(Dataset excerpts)
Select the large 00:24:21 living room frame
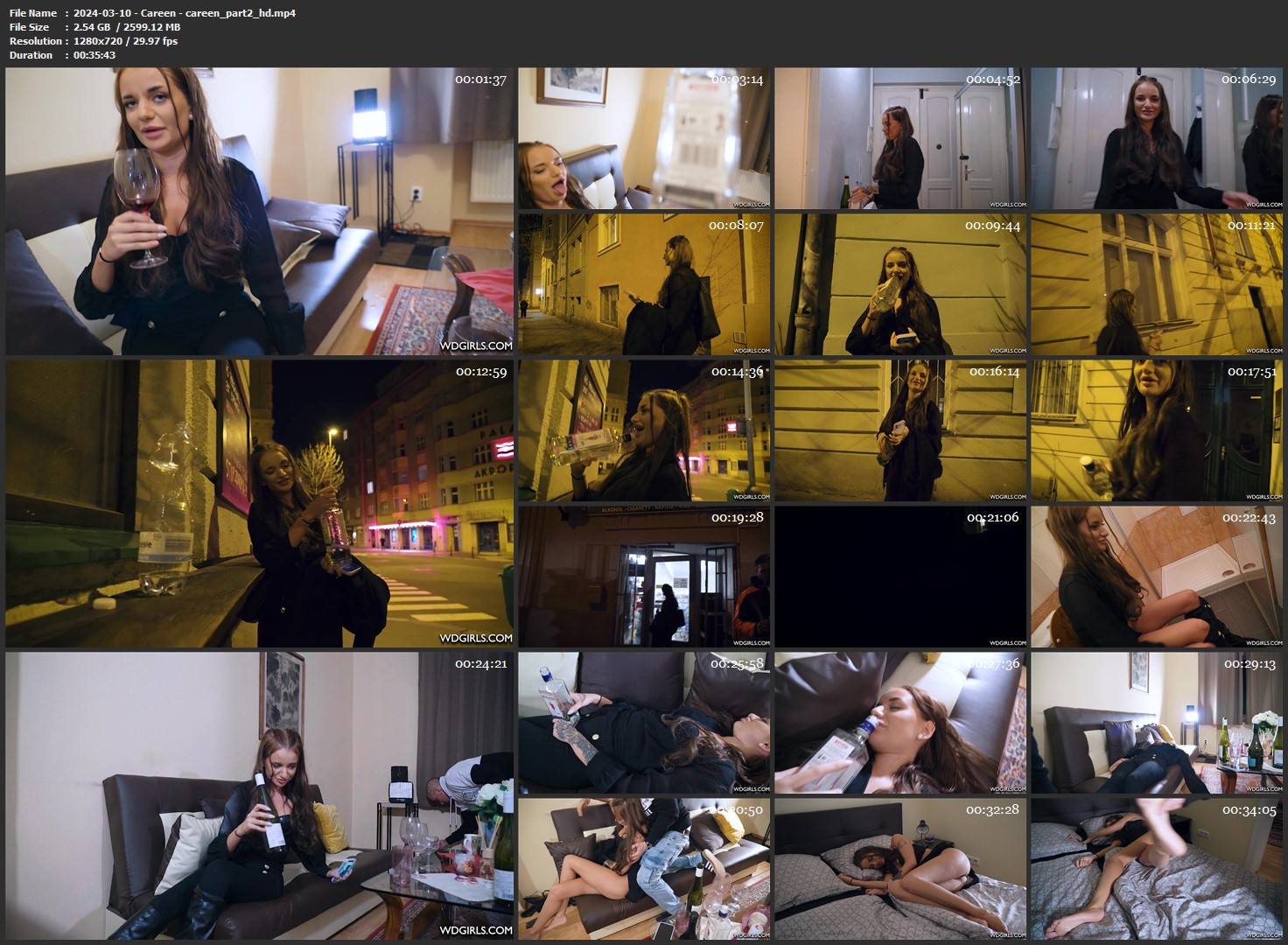The image size is (1288, 945). (x=260, y=795)
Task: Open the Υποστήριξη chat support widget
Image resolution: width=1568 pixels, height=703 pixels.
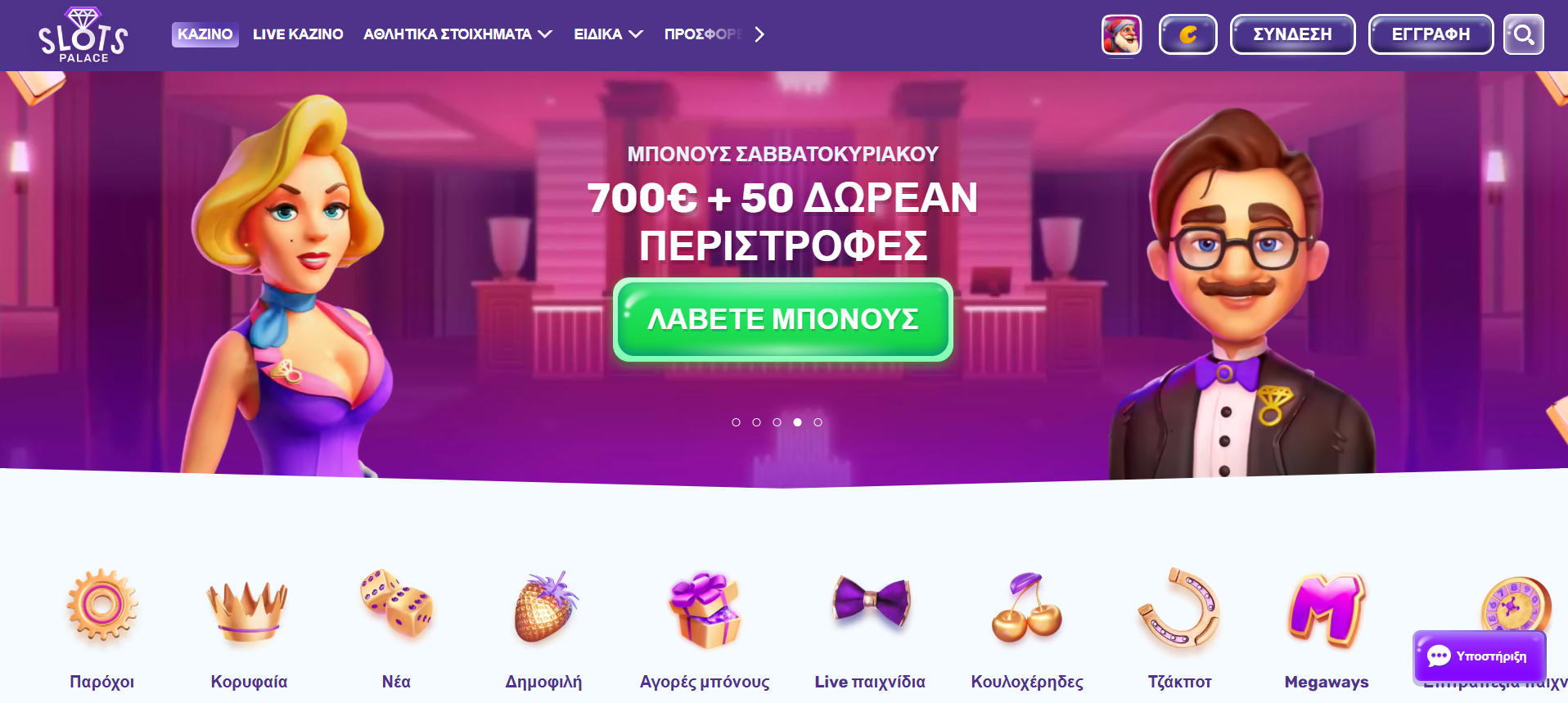Action: pos(1480,656)
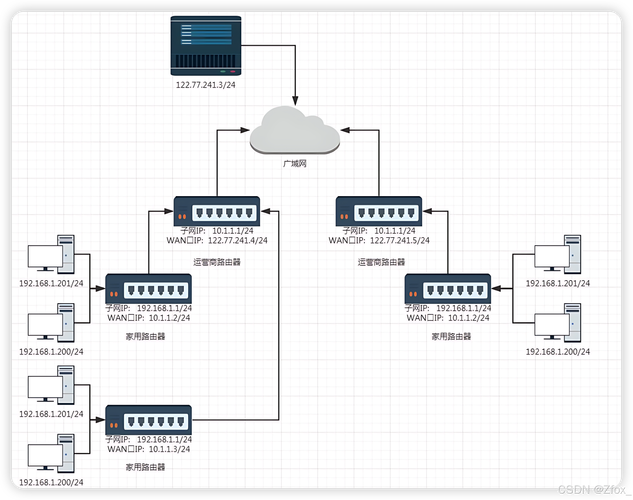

*TASK BRIEF:*
Give again, unchanged, only the lines from the line containing "Task: Open the Υποστήριξη chat support widget" to the last line of the records above. Pictures do not belong in the copy.

*RESULT OF THIS TASK:*
Task: Open the Υποστήριξη chat support widget
Image resolution: width=1568 pixels, height=703 pixels.
Action: pos(1480,656)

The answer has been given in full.